В данный момент все они, за исключением Соланж, смотрят на меня в ожидании подсказки, ведь обычно я не поощряю такого рода изничтожение чужой работы – огульно и наотмашь, – каким Соланж одарила нашего Лео. В моем семинаре действуют два правила, и чаще всего этого достаточно, чтобы предотвратить беду. Все замечания, любая критика должны быть сосредоточены исключительно на рукописи, не задевая ее автора. Зато и автор не вправе отстаивать свое произведение.

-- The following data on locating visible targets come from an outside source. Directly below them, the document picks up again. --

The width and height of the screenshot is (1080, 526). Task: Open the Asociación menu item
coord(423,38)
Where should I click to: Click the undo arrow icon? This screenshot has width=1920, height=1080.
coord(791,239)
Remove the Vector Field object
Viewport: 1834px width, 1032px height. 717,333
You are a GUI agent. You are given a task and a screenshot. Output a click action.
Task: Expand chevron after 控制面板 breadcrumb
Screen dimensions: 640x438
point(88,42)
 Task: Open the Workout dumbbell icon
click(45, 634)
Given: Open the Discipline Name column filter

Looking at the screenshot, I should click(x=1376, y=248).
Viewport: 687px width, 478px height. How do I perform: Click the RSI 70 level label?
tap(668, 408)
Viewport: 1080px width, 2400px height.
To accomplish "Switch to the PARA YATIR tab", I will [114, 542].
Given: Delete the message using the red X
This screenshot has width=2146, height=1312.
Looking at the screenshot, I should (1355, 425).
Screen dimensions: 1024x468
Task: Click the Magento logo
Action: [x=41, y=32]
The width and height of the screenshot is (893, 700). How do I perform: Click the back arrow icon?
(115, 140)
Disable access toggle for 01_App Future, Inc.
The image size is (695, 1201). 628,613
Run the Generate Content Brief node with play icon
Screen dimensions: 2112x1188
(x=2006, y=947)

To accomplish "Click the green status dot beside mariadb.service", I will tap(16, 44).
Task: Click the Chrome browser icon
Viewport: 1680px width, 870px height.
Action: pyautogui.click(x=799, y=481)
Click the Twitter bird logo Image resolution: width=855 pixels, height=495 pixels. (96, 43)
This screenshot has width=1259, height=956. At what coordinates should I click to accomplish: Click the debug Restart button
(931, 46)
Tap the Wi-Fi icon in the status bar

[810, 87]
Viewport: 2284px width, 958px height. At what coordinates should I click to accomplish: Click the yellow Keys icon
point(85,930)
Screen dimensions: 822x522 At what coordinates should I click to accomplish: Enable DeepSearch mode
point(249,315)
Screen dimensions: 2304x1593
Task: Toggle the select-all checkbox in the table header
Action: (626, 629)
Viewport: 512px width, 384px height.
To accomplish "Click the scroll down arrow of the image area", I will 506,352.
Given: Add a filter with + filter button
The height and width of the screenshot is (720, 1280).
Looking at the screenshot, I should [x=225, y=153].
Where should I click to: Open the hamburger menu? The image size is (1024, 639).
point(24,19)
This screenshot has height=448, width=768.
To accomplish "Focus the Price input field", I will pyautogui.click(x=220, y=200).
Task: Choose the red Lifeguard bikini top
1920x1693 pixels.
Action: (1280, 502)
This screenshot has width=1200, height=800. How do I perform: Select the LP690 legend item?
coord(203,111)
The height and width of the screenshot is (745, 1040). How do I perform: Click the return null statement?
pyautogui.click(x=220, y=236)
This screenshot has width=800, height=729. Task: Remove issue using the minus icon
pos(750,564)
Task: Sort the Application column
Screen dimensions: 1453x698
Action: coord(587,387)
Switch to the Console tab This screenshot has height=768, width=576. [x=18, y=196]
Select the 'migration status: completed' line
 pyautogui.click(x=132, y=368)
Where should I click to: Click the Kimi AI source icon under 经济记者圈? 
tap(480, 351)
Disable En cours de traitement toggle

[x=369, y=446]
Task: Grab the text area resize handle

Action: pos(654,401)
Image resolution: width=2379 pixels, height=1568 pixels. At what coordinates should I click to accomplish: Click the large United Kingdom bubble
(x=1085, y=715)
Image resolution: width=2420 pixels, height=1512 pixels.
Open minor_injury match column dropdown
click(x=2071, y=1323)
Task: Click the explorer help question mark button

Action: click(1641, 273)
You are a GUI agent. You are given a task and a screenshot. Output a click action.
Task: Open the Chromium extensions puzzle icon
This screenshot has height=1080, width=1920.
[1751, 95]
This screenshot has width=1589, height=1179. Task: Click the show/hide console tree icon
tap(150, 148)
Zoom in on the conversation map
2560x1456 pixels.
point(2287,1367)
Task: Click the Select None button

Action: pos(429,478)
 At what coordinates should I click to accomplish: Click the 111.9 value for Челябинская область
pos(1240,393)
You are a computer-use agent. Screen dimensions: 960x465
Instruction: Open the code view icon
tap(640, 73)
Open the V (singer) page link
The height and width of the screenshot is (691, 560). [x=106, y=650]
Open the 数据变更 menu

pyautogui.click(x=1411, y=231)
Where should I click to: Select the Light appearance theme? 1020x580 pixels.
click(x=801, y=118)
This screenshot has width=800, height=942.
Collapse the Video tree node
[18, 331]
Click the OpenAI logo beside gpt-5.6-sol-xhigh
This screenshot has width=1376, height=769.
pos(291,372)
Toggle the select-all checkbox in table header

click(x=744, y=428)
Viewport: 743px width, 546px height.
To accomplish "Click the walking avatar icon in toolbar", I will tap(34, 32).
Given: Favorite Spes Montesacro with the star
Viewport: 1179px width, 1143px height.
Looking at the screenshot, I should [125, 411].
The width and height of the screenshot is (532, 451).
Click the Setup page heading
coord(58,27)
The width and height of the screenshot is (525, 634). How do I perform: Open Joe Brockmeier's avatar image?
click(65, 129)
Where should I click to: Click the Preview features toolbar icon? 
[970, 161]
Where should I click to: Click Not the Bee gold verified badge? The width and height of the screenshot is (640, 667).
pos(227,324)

Отличные правила, однако есть в них фундаментальный изъян. Слабость первого правила заключается в том, что недостатки любого произведения зачастую связаны с личностью или характером автора, и в случае с Лео дело обстояло именно так. Ему не хватает не только эстетического и технического руководства в написании рассказов – помимо всего прочего, ему необходим секс. Угрюмое лицо молодого человека красноречиво свидетельствует о том, что ни одна женщина до сих пор не проявила к нему участия. Его рассказы – месть им всем скопом. В данный момент, когда Соланж обозвала его тряпкой, он весь – этюд в багровых тонах. Рыжие волосы, раскрасневшееся лицо, длинная прыщавая шея, и вдобавок на двух пальцах правой руки кровоточат кутикулы. Всю зиму он терзал свои пальцы, они сплошь в заусенцах. Вечно содраны крошечные участки кожи, как будто помидор облупили, проступает нежная мякоть. Сегодня я наблюдаю, как он колупает указательный палец правой руки, несколько ярко-кровавых точек проступило на кутикуле, он посасывает ранки, потом пристально изучает их, словно проницая тайну своей природы, такой же красной изнутри, до самого донышка.
Хотя эти двое, Соланж и Лео, весь семестр друг друга изводили, не такие уж они разные. Оба, насколько я могу судить, не обзавелись друзьями, не сумели приспособиться к этому миру. Соланж воображает себя поэтессой: по ее понятиям, это подразумевает не столько писание стихов, сколько возможность высокомерно на все взирать. Она одевается в черное, чуждается косметики, напускает на себя усталое разочарование. Ей нравится считать себя умной, и она и вправду умна, однако боится, что недостаточно умна, – во всяком случае, недостаточно для того, чтобы утвердить свое превосходство. Соланж тощая, бледная – полагаю, отчасти как раз поэтому ей так противны пылкие подростковые фантазии Лео. В его сюжетах девушки, подобные Соланж, не удостаиваются взгляда, об изнасиловании уж не говоря. Чтобы привлечь внимание какого-либо из мстительных духов Лео, требуются большие сиськи, а не выпирающая килем грудина. Прошлой осенью Соланж ушла из поэтического семинара Грэйси, как я подозреваю, именно потому, что Грэйси – сплошная женственность с избытком плоти и порой не удерживается от того, чтобы внушить юным девицам вроде Соланж: их бедра слишком узки для деторождения, их груди слишком плоски, чтобы удовлетворить потребности младенца или возлюбленного, их губы слишком сухи, чтобы возбудить страсть, их холодные очи не приманят мужчину.